I could buy Norway if I had a dollar for every time I sat down at dinner and mindlessly asked, “How was school?” only to hear “good” or “fine.” Stimulating four word conversation.
The older the student the harder it is to squeeze any meaningful info from them about what happens between 8 a.m. and 2:30 p.m. Developmental psychologists say that’s as it should be. Elementary age children love having their parent(s) volunteer in their classroom. It’s a secondary students worst nightmare.
I know adolescents need some distance to become autonomous, independent peeps, but I still love the challenge of getting them to talk about their school day. Odds are I’ll never get the chance to interrogate prisoners of war. Here is some of what I’ve learned over the years.
The front “how was school” door is permanently locked. Tip-toe around to the side door and get way more specific. “What happened in Spanish today?” How did you do on your Math test?” What was Schaeffer up to today?” “What are you studying in history?” “Get your English paper back?” “Any interesting chemistry labs lately?” “What was the last film you saw?” “Anyone talk about Glee at lunch today?” “Who is going on the retreat this weekend?” “How’s Kaitlyn doing?” Is Noelle playing tennis this year?”
Notice that even those questions are of uneven quality. Ask my sixteen year old, “What happened in Spanish today?” and she’ll respond, “Nuthin’ really.” “How’s Kaitlyn doing?”? Rest assured, Kaitlyn is almost always “fine”. Instead, ask “what,” “if,” and “why” questions like these: What’s your favorite class these days? Why? If you only had to go to two classes which ones would you choose? Why? Whose your best teacher? Why? If you had to teach one of your subjects which one would you choose? Why? If you were the principal for the day, what’s one thing you’d change about your school? Why?
You can only ask specific questions if you’re engaged. If you’re on parenting auto pilot, forget the front, side, and back doors, no point really in even approaching the house. If you don’t know your child’s schedule, the names of their teachers, the names of the friends they eat lunch with, learn that stuff before going to sleep tonight.
There are exceptions to every rule. When inquiring about drinking and drugs, it’s often better to stay general because they won’t want to out any acquaintances or friends getting hammered. So I’ve found questions like “Much experimenting with marijuana going on?” or “Anyone you know get drunk lately?” yield more info than any “friend specific” drinking and drug-related ones.
At times the dinner table can be a conversation black hole. It’s the ultimate front door. Again, think side-door, back door, even windows. For example, I remember a few times, a decade or so ago, when Nineteen would ride her bike through the neighborhood while I ran. It was great, without realizing it probably, she talked continuously. Just now, Sixteen took the labradude for a pre-dinner walk. I should have joined her. Something about fresh air. Guaranteed I would have learned a lot more than I will at the dinner table.

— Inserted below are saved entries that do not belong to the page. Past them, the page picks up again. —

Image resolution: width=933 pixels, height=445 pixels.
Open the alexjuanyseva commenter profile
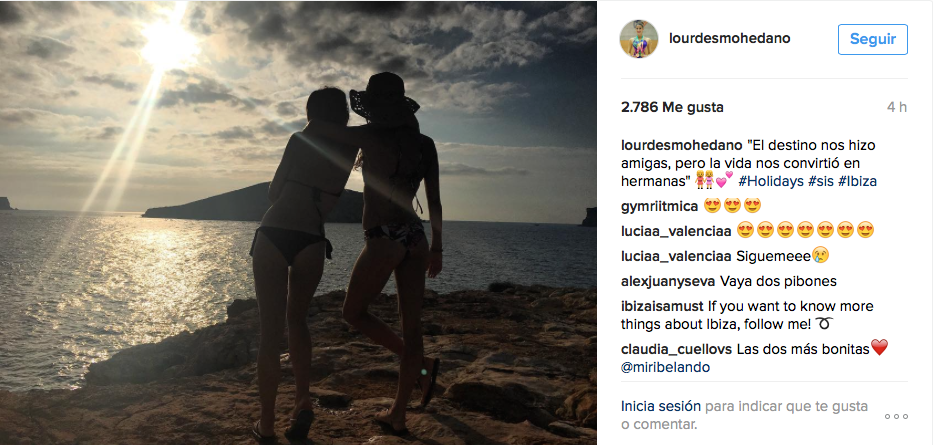(668, 281)
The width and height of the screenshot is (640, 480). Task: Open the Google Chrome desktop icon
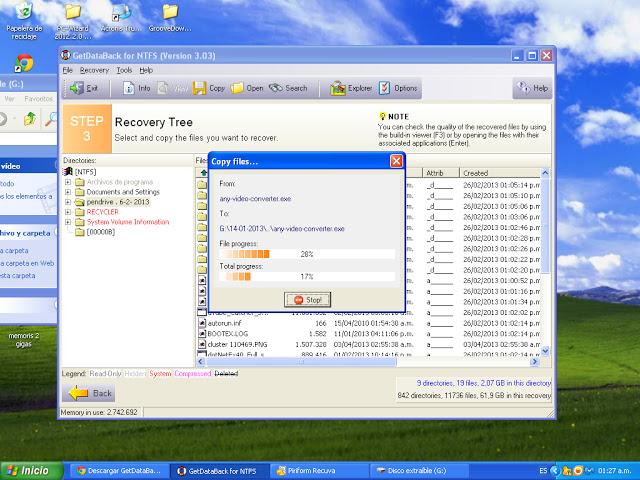[23, 62]
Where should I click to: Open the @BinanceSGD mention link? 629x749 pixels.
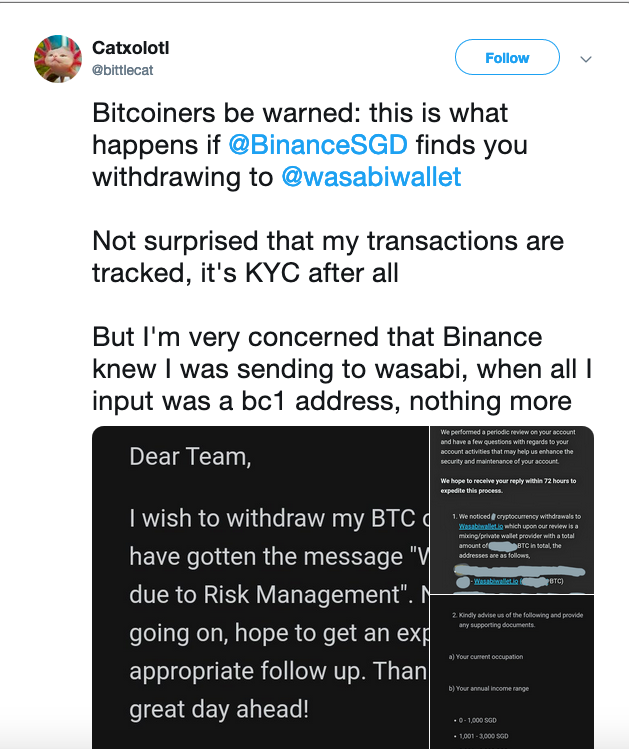pos(318,145)
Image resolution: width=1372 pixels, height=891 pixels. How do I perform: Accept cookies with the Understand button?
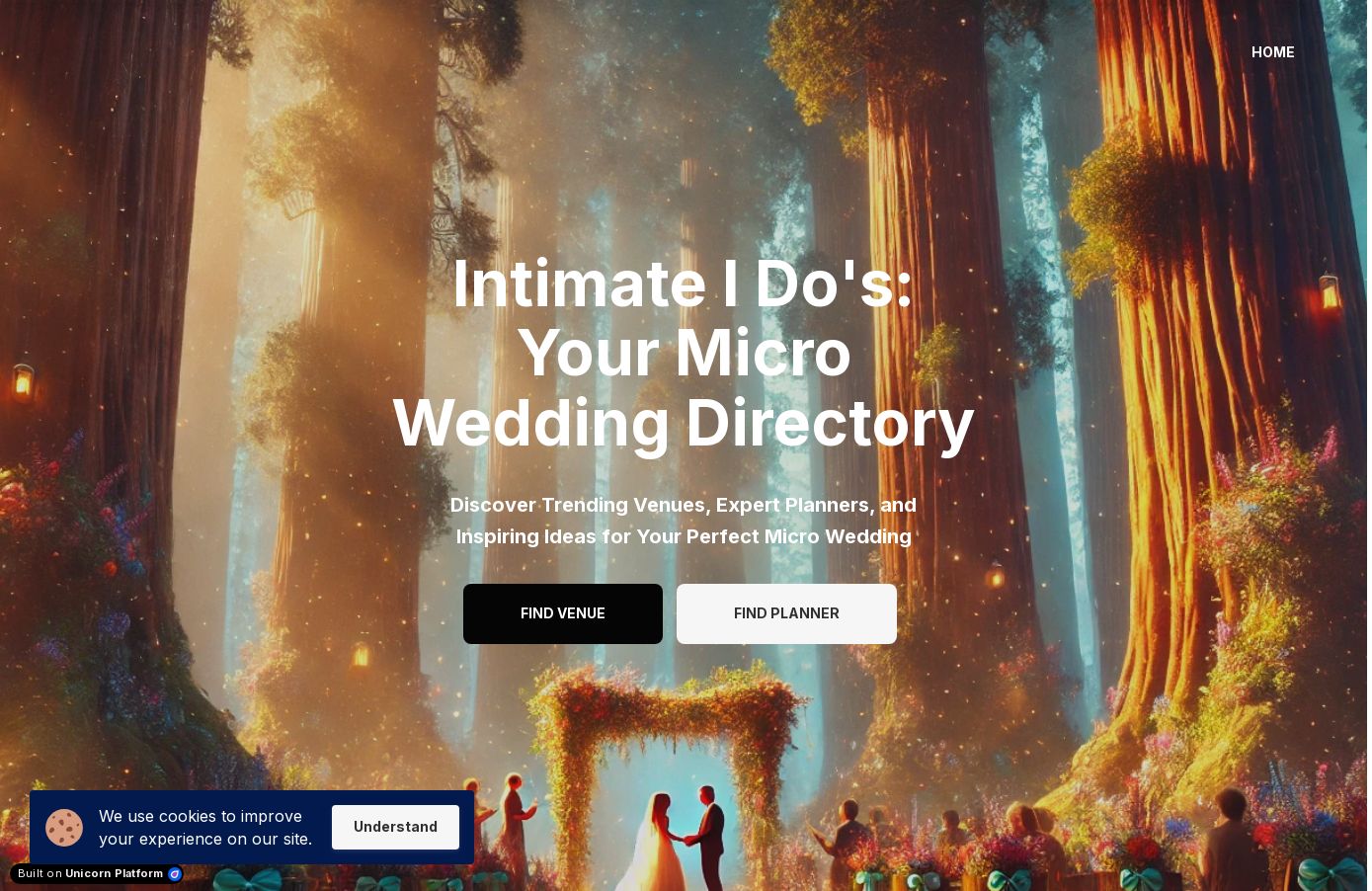pos(395,827)
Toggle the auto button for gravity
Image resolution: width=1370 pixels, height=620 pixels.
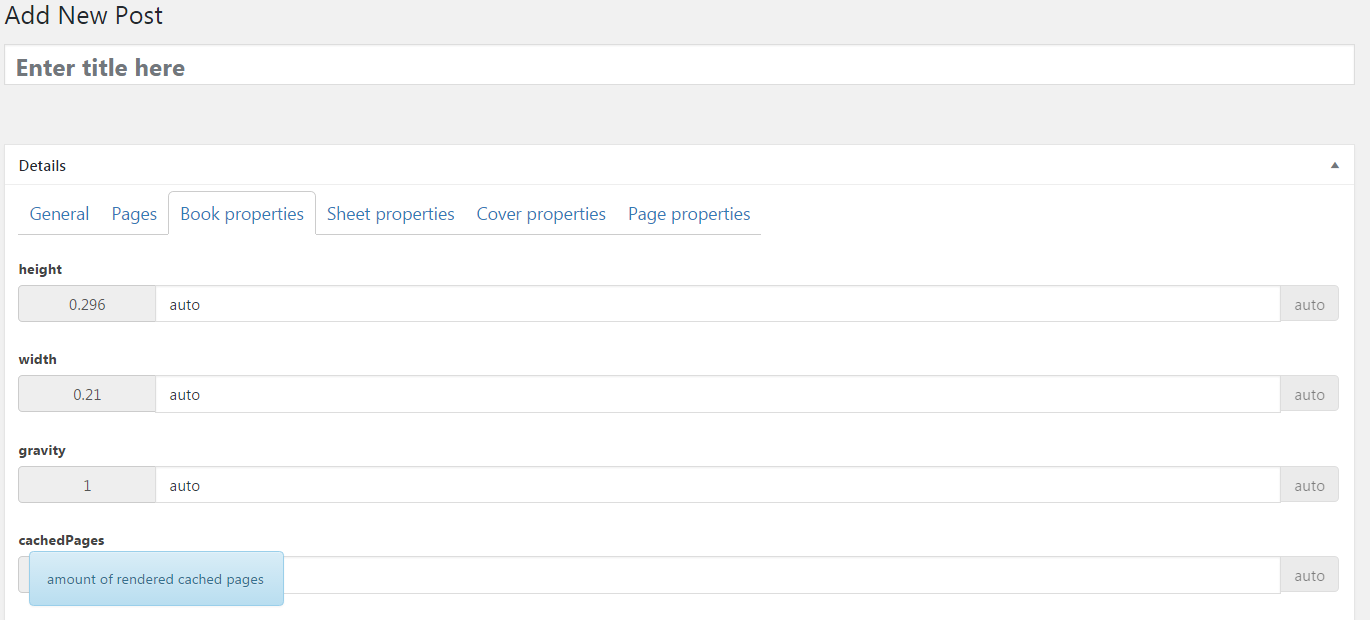tap(1309, 485)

Adolescents are living, breathing roller coasters, up one moment, down the next. Don’t press things when they don’t feel like talking. Give them a break and yourself. File away those brilliant, specific questions for later.
You don’t have to get any of these suggestions just right. Not even close. Your trying conveys care. Children peppered with questions often feign irritation, but deep down they always prefer being annoyed to being ignored.